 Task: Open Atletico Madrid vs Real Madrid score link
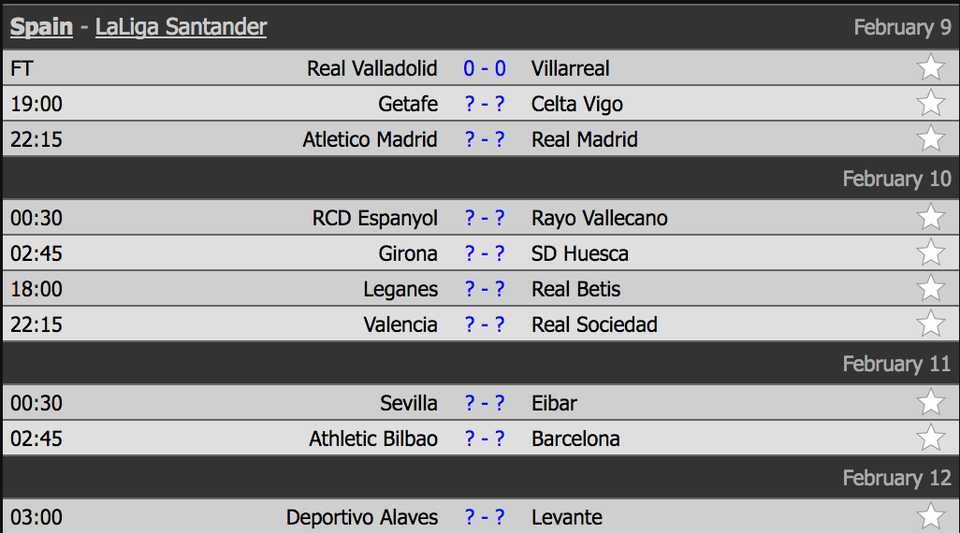tap(484, 140)
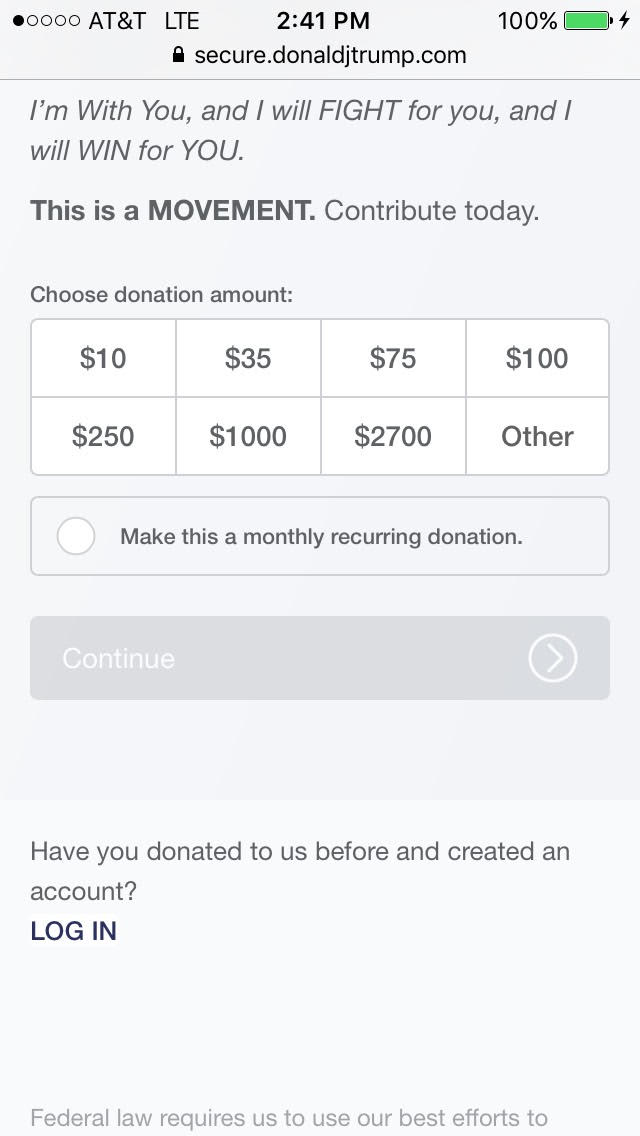640x1136 pixels.
Task: Select the $10 donation amount
Action: pyautogui.click(x=103, y=358)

==================================================

TASK TO COMPLETE> An exact copy of the entries above, with no pictures, is the required answer.

ANSWER SPACE>
 Task: Open Atletico Madrid vs Real Madrid score link
tap(484, 140)
640x1136 pixels.
Task: Select the $10 donation amount
Action: pyautogui.click(x=103, y=358)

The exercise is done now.